• [YOUR INSTRUCTIONS]: Transcribe the lines below verbatim, skipping the images.

• [DATA TO EXAMINE]:
____

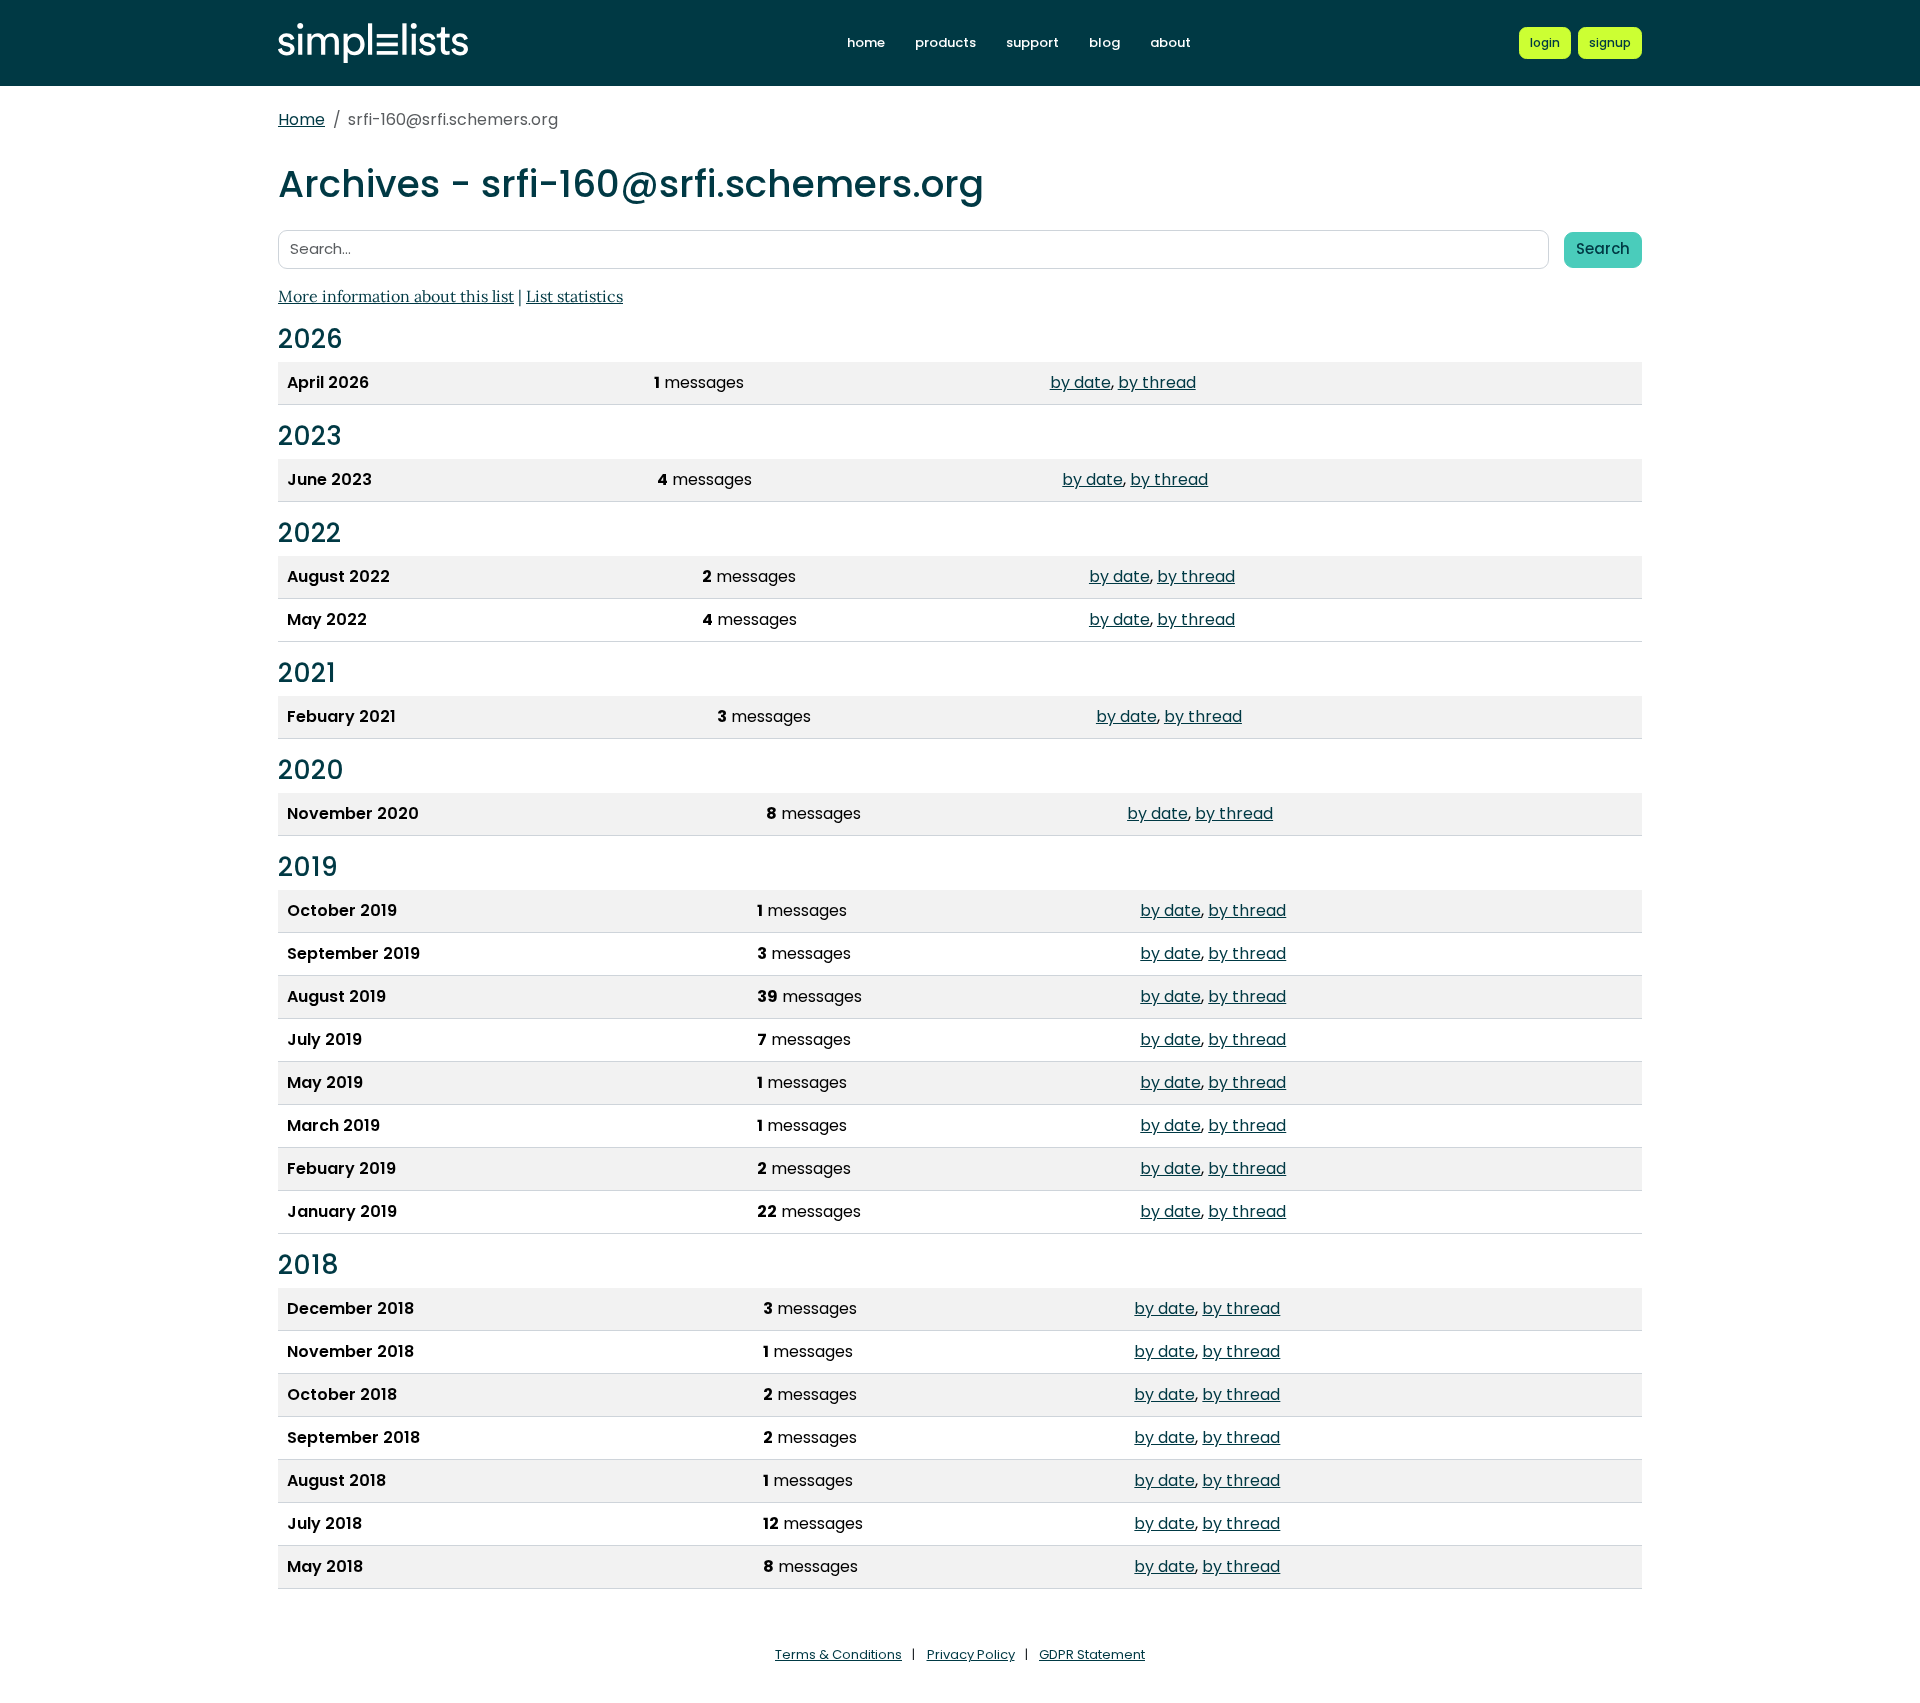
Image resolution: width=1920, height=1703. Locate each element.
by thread (1157, 382)
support (1032, 42)
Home (301, 119)
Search (1603, 248)
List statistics (574, 296)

____

• [ANSWER]:
Image resolution: width=1920, height=1703. Locate each element.
by thread (1157, 382)
support (1032, 42)
Home (301, 119)
Search (1603, 248)
List statistics (574, 296)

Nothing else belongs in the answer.